§ **EXCERPTED TEXT**:
============
January 17, 2020
For businesses of all sizes, independent contractors can be a useful resource to meet business needs. They often offer significant savings for businesses as they are not entitled to benefits under employment standards legislation as employees are. However, there is a risk that working relationships with individuals intended to be independent contractors may unintentionally be employer-employee relationships.
Depending on the circumstances of these relationships, courts and other adjudicators may find that “independent contractors” are, in fact and at law, employees, despite what the contract may say. Where workers are improperly classified, employers may find themselves facing unexpected expenses, such as the obligation to provide notice of termination, or pay in lieu thereof, based on common law reasonable notice to workers they had considered independent contractors.
To make employee status matters even more confusing, in addition to employees or independent contractors, workers could be considered “dependent contractors”. Dependent contractor relationships are an intermediate category between employment relationships and independent contractor relationships that the Ontario Court of Appeal (“ONCA” or “Court”) has defined as “non-employment work relationships that exhibit a certain minimum economic dependency, which may be demonstrated by complete or near-complete exclusivity.” Critically, dependent contractors are entitled to reasonable notice of termination, or pay in lieu thereof, under the common law, unless they agree to a lesser notice entitlement—similar to employees. Accordingly, employers would be well advised to apprise themselves of the distinction between independent and dependent contractors. Otherwise they may find themselves on the hook for unexpected liability upon termination of their working relationship with a contractor, which may be substantial in the case of lengthy relationships.
In Thurston v Ontario (Children’s Lawyer) [Thurston] the ONCA provided valuable guidance for employers with respect to the distinction between independent and dependent contractors by clarifying the meaning of “near-complete exclusivity”.
Background and the Motion Judge’s Decision
In Thurston, Ms. Thurston, a lawyer practicing independently, claimed she had been a dependent contractor for the Office of the Children’s Lawyer (“OCL”) and sought 20 months’ pay in lieu of reasonable notice after the OCL refused to renew her retainer. Ms. Thurston had provided legal services for the OCL for 13 years, pursuant to a series of fixed-term agreements (the “Contracts”), while she also maintained her own legal practice. Notably, each of the agreements, which ranged from one to two years in duration, did not provide for automatic renewal and required Ms. Thurston to apply for renewal upon their expiry.
============
§ **RECORD EXTRACTS**:
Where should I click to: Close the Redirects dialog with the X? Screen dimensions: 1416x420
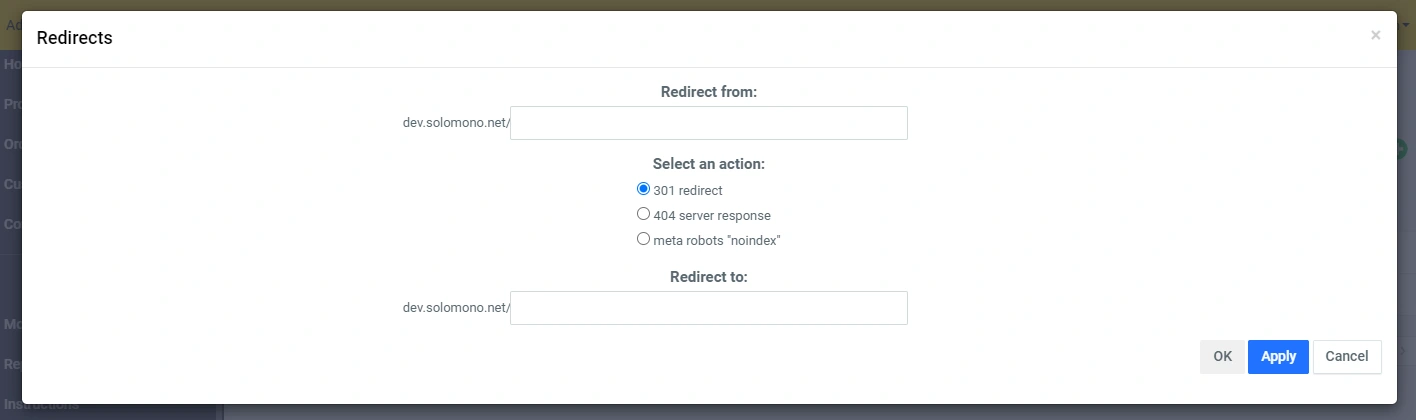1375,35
============
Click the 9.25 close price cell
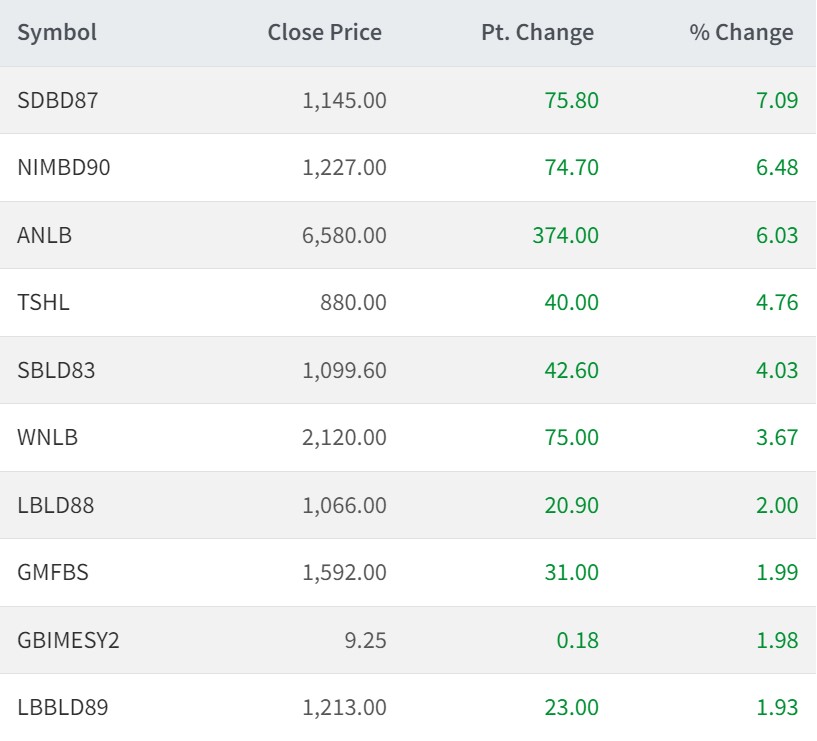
============
§ **AIM OF THE TASK**: In the article on dependent contractors, how many months' pay in lieu of reasonable notice did Ms. Thurston seek from the Office of the Children's Lawyer?

§ **EXERCISE SOLUTION**: 20 months' pay.